• _Supplied material_:
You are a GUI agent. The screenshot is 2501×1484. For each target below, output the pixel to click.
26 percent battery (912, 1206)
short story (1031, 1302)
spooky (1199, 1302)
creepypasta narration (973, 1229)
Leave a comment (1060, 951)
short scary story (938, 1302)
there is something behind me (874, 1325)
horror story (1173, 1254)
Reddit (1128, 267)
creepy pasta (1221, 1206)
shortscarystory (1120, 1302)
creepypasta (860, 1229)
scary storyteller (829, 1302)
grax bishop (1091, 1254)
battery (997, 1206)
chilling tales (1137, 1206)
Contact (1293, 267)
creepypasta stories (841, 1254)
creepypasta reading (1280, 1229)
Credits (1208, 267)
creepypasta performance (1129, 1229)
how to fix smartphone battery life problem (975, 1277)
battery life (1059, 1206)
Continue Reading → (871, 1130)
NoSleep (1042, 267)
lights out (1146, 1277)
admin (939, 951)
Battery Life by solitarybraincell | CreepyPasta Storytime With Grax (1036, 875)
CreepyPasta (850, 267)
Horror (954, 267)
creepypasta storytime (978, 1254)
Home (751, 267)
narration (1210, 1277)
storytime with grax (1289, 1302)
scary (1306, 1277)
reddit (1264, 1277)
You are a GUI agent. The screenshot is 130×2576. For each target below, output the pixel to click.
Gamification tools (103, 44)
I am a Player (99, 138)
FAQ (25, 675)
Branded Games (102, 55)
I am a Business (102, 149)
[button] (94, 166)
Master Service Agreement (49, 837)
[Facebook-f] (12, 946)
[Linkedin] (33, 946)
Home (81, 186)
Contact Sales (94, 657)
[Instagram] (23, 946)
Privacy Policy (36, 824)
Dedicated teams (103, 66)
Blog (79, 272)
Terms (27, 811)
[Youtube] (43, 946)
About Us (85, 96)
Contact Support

• _What you will do_: Every line above that holds the string "click" should be returned.

• _Answer to the exercise_:
You are a GUI agent. The screenshot is 2501×1484. For each target below, output the pixel to click.
You are a GUI agent. The screenshot is 130×2576. For each target below, output the pixel to click.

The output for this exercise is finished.